_Tugas yang Dikerjakan_
1 - Salin ulang bagian teks bacaan dari "Dulu saya pernah" sampai "mengikuti Jalan Sehat." tanpa mengubah apa pun.
2 - Menurut teks bacaan, kapan penulis akhirnya menemukan jawaban tentang tanda Start dan Finish?
3 - Tolong ringkas teks bacaan dalam dua kalimat.

_Teks Bacaan_
◇ ◇ ◇
Dulu saya pernah mempertanyakan tanda “Start dan Finish” yang banyak bertebaran di jalanan untuk lomba Gerak Jalan atau Jalan Sehat setiap 17-an. Kenapa tanda Start dan Finish hanya dibatasi oleh sebuah garis di antaranya? Maksudnya bagaimana? Saya selalu berpikir bahwa Finish adalah tujuan akhir. Tapi mengapa ada di tempat dimana semua berawal? Seingat saya saya tidak pernah mengajukan pertanyaan ini ke orang lain. Saya hanya selalu berpikir setiap kali saya bersepeda sore bersama teman-teman dan melewati tanda Start dan Finish di jalanan. Hingga saya menemukan jawabannya di kemudian hari ketika saya akhirnya mengikuti Jalan Sehat.
Tragedi yang saya bilang belum terlihat ujungnya di tulisan saya ini, kini sudah terlihat. Dan dead-end nd. Buntu. Tidak ada jalan keluar. Maka saya memutuskan untuk putar balik.
Awalnya saya pikir saya tidak akan putar balik. Dan tidak ingin putar balik hanya karena saya (sepertinya) menyukai jalur yang saya pilih dan sudah saya lewati.
Namun, hidup memang tentang mengambil keputusan. Maka saya mengambil keputusan.
Sepertinya saya berputar balik. Namun, (sebenarnya) sepertinya tidak.
Saya lalu mempertanyakan apakah saya benar-benar menyukai jalur yang telah saya lewati itu? Benarkah saya yang memilih jalur tersebut untuk saya sendiri? Atau saya hanya melihat kesempatan, lalu memutuskan untuk mengambil jalur itu –sebagaimana kata teman saya yang mengatakan saya suka lihat keadaan dulu baru mengambil keputusan?
◇ ◇ ◇
_Cuplikan Data_
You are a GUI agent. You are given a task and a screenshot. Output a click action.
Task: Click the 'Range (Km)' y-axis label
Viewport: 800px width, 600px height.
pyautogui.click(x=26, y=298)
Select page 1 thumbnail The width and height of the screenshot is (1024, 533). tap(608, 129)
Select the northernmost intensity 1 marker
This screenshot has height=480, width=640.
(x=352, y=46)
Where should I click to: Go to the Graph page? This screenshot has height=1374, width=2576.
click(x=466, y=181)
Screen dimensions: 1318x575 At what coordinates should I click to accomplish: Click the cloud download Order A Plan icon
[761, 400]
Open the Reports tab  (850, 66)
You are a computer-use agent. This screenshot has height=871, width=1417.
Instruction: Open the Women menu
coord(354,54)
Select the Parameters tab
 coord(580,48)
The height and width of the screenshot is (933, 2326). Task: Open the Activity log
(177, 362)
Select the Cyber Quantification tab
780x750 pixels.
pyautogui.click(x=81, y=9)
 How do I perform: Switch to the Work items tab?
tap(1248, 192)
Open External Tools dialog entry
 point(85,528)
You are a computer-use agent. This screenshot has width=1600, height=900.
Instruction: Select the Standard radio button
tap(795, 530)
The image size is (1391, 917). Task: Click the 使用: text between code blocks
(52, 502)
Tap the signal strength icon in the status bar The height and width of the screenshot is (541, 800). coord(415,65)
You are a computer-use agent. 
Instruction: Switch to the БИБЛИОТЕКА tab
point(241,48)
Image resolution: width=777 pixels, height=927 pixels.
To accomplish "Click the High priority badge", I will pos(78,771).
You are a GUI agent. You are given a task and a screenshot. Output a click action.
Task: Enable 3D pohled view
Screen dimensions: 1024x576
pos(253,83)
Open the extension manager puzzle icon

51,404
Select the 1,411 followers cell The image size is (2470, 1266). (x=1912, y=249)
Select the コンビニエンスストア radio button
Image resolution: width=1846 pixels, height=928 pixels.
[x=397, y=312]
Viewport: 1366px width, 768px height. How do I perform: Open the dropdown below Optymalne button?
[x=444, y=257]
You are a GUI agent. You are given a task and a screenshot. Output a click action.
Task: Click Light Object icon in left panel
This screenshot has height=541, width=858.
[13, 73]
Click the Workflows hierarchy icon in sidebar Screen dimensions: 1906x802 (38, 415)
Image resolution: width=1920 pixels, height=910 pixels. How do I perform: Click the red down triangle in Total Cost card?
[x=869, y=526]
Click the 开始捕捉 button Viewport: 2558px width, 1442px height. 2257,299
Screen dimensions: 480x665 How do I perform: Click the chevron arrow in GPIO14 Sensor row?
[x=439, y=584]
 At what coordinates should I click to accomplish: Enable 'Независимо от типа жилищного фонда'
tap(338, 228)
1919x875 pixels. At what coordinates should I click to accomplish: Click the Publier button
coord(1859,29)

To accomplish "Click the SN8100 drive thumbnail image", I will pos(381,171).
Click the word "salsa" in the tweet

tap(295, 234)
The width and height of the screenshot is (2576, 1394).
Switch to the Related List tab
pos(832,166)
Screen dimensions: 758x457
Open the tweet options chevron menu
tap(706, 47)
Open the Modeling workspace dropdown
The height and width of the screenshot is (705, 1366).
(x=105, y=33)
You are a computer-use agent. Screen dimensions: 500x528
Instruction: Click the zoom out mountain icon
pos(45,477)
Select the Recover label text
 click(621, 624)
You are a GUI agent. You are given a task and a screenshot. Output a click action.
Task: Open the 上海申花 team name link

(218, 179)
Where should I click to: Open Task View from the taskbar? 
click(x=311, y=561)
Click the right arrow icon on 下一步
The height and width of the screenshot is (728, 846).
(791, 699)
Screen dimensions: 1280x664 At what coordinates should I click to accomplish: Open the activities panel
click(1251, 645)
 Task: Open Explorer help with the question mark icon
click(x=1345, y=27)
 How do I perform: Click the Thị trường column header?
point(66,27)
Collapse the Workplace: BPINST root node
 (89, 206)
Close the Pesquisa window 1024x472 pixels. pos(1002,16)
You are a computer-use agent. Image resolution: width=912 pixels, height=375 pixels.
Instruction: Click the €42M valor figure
◇ ◇ ◇
_Hasil Pengerjaan_
1 -
Dulu saya pernah mempertanyakan tanda “Start dan Finish” yang banyak bertebaran di jalanan untuk lomba Gerak Jalan atau Jalan Sehat setiap 17-an. Kenapa tanda Start dan Finish hanya dibatasi oleh sebuah garis di antaranya? Maksudnya bagaimana? Saya selalu berpikir bahwa Finish adalah tujuan akhir. Tapi mengapa ada di tempat dimana semua berawal? Seingat saya saya tidak pernah mengajukan pertanyaan ini ke orang lain. Saya hanya selalu berpikir setiap kali saya bersepeda sore bersama teman-teman dan melewati tanda Start dan Finish di jalanan. Hingga saya menemukan jawabannya di kemudian hari ketika saya akhirnya mengikuti Jalan Sehat.

2 - Ketika penulis akhirnya mengikuti Jalan Sehat.

3 - Penulis dulu bertanya-tanya mengapa tanda Start dan Finish untuk lomba Gerak Jalan atau Jalan Sehat setiap 17-an hanya dibatasi sebuah garis, lalu menemukan jawabannya ketika akhirnya mengikuti Jalan Sehat. Kini tragedi yang dialami penulis menemui jalan buntu sehingga ia memutuskan putar balik, sambil mempertanyakan apakah ia benar-benar menyukai dan memilih sendiri jalur yang telah dilewatinya.